→ Problems to solve
1. Using the programming guide, decide whether each statement agrees with it: (a) The guide recommends Python because it is very friendly to newcomers. (b) The guide says formal education tests your understanding rather than your memorization. (c) The guide describes debuggers as simple tools. For each statement, answer yes or no and quote the words from the guide that settle it.
2. The programming guide gives reasons why people are intimidated by programming. List all of them.
── Source passage ──
This article is a basic guide on how to start with programming for complete beginners.

Programming is not hard. It can be fun and profitable. People are just intimidated for 3 reasons:

  • it is abstract, so it feels alien
  • it requires a lot of reading, which is generally boring and slow
  • there is a knowledge sharing problem, which we will discuss below

Formal Education

People will tell you that you need formal education — math, computer science, algorhythms, data structures, get certification, etc. There is truth here, these things are good. Some employers will even consider formal education mandatory to hire you.

Formal education is secondary and sometimes even optional for the following 3 reasons:

  • it teaches you fundamentals, which are great, but some of them you will not need in the beginning and others you will not need ever.
  • It tests your memorization and not your understanding, which is a complete waste of your money and time
  • It rarely teaches you critical practical skills and tools

What you really need to do is write code. Experience teaches you more valuable lessons than formal education.

English

Good English language is kind of required

Start with a programming language

I suggest Python, it is very friendly to newcomers. Google phrases like ”Python Tutorial“, “Python Guide”, “How to program in Python” . Read some of the bigger tutorials Google suggests for you. The beginner tutorials on the official site are great, but most beginner tutorials are ok.

Start programming

Code your own simple things. Your code will often not work. You need to debug it to fix it. Debuggin is in the core of our profession. You will spend a massive amount of time fixing code that is broken. Often that will not be your code. There are many strategies for this. Usually people will tell you to use a debugger. This is a special tool for this purpose. Debuggers are complex and intimidating.
───
── Data records ──
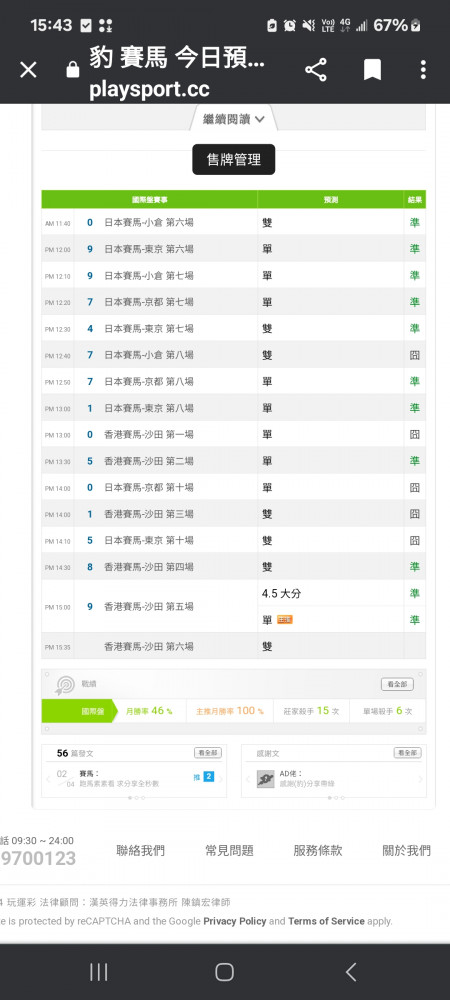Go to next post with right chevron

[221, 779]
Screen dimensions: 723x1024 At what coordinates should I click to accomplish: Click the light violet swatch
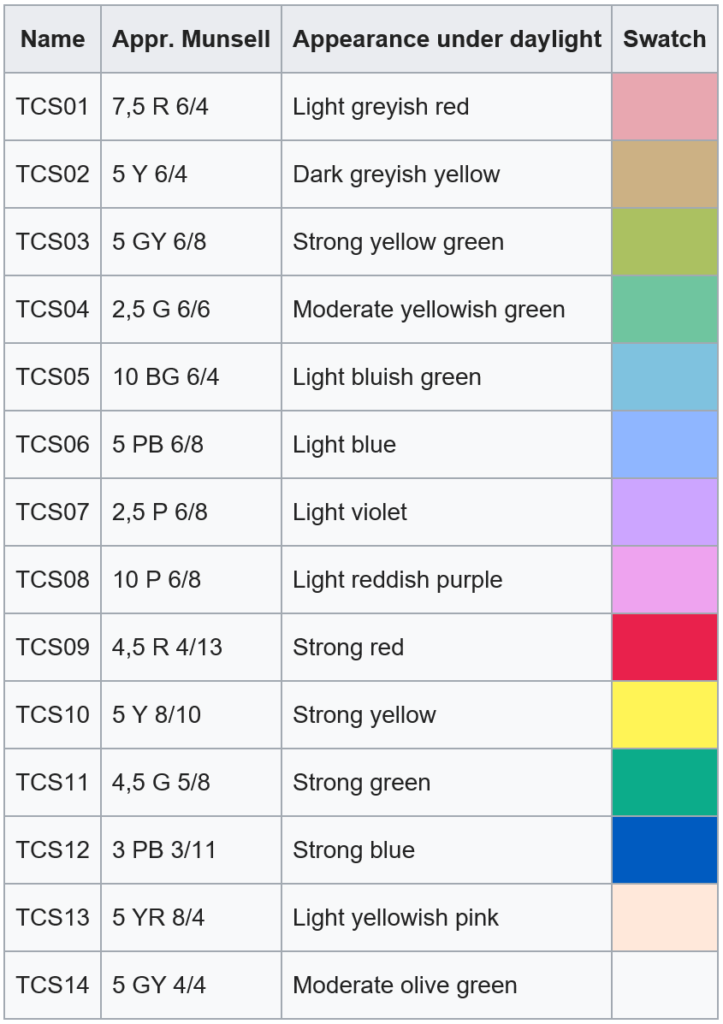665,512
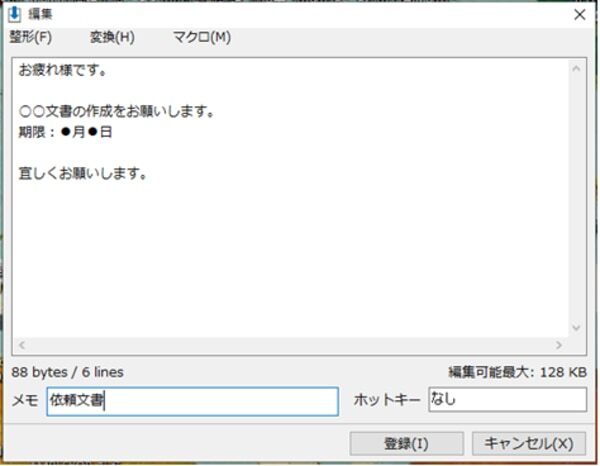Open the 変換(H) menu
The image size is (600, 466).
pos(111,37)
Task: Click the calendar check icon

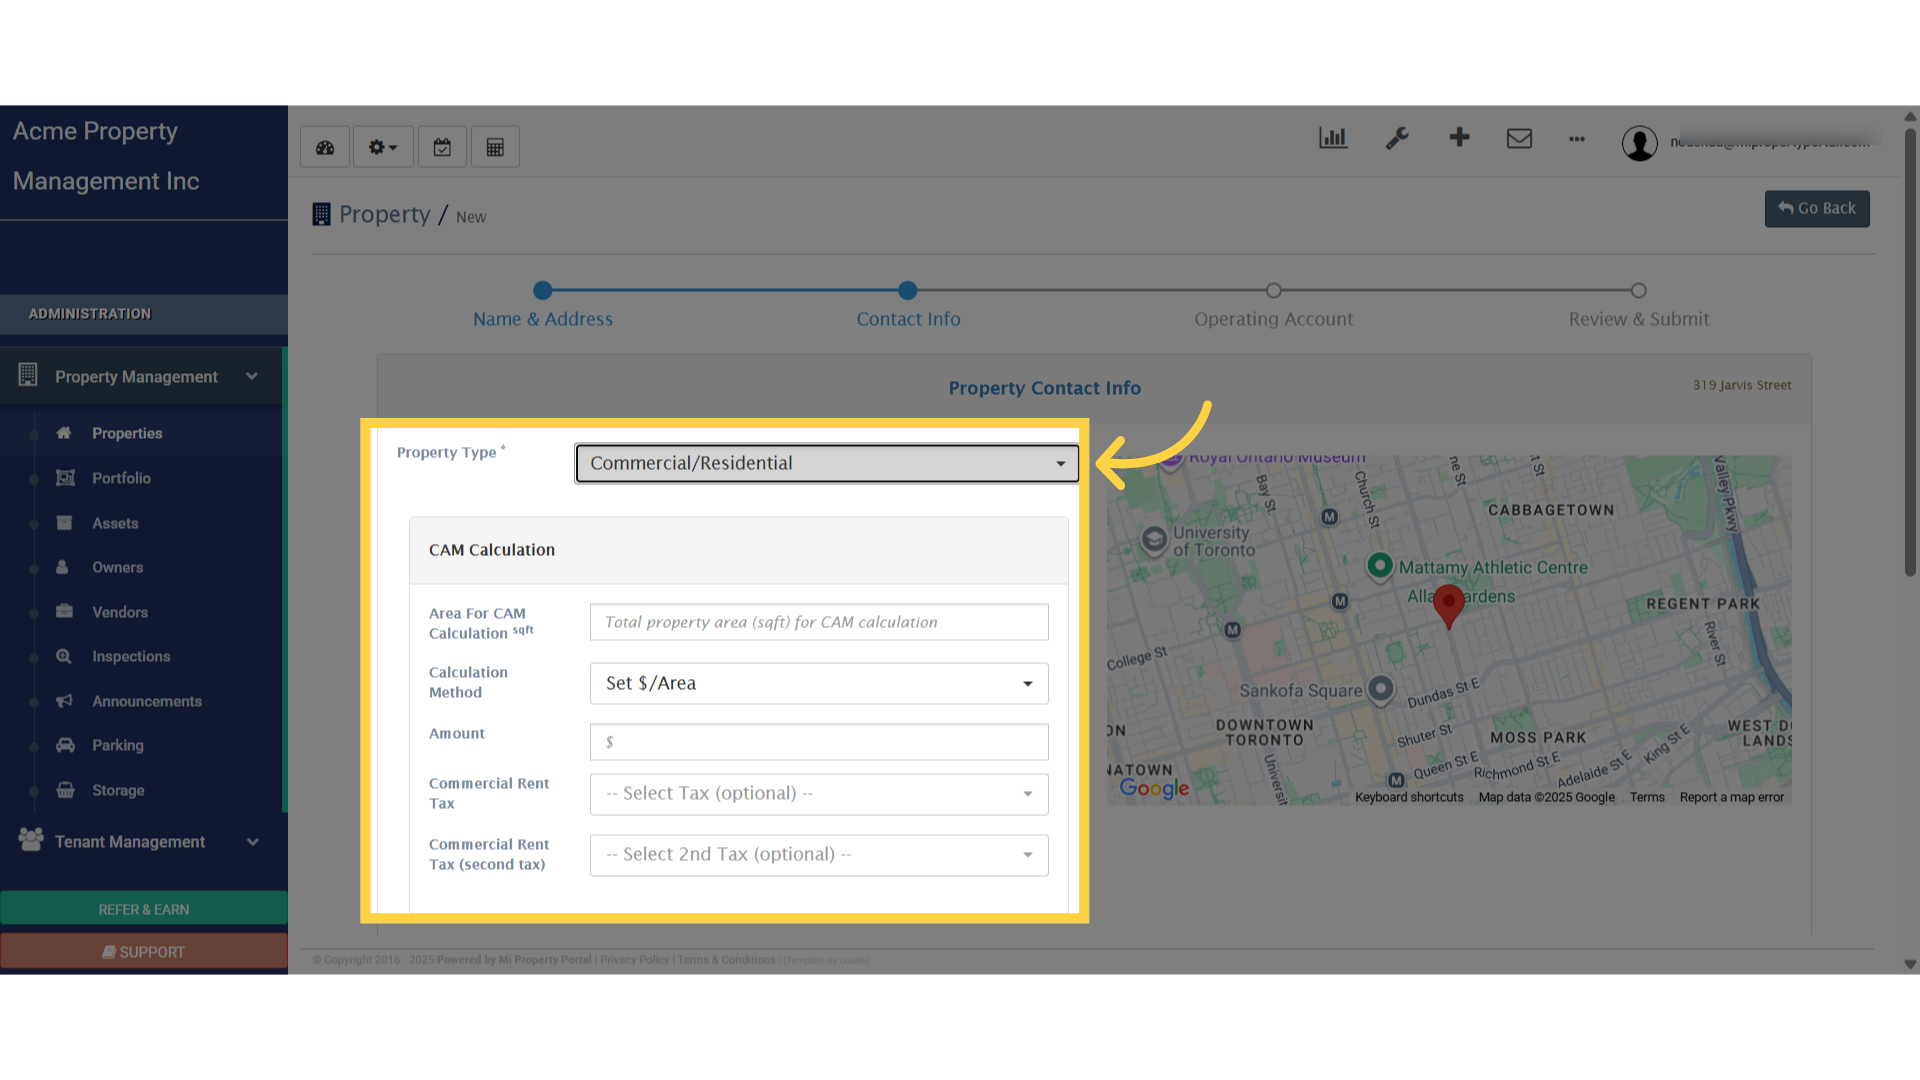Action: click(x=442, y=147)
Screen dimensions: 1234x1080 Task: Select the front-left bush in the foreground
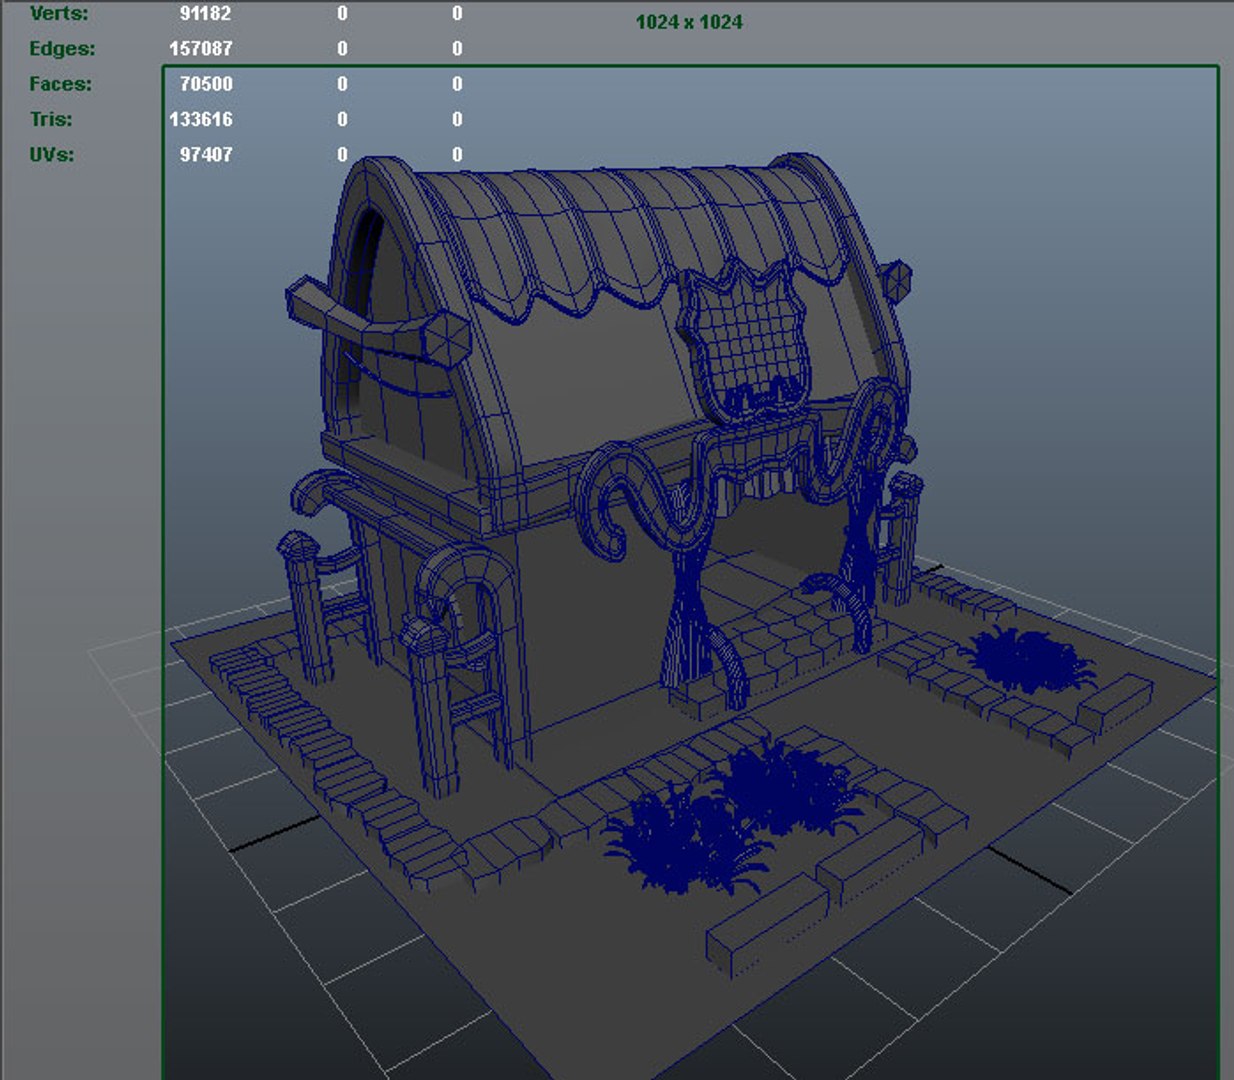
───
→ Final answers
1.
(a) Yes: "I suggest Python, it is very friendly to newcomers."
(b) No: "It tests your memorization and not your understanding"
(c) No: "Debuggers are complex and intimidating."

2.
1. It is abstract, so it feels alien.
2. It requires a lot of reading, which is generally boring and slow.
3. There is a knowledge sharing problem.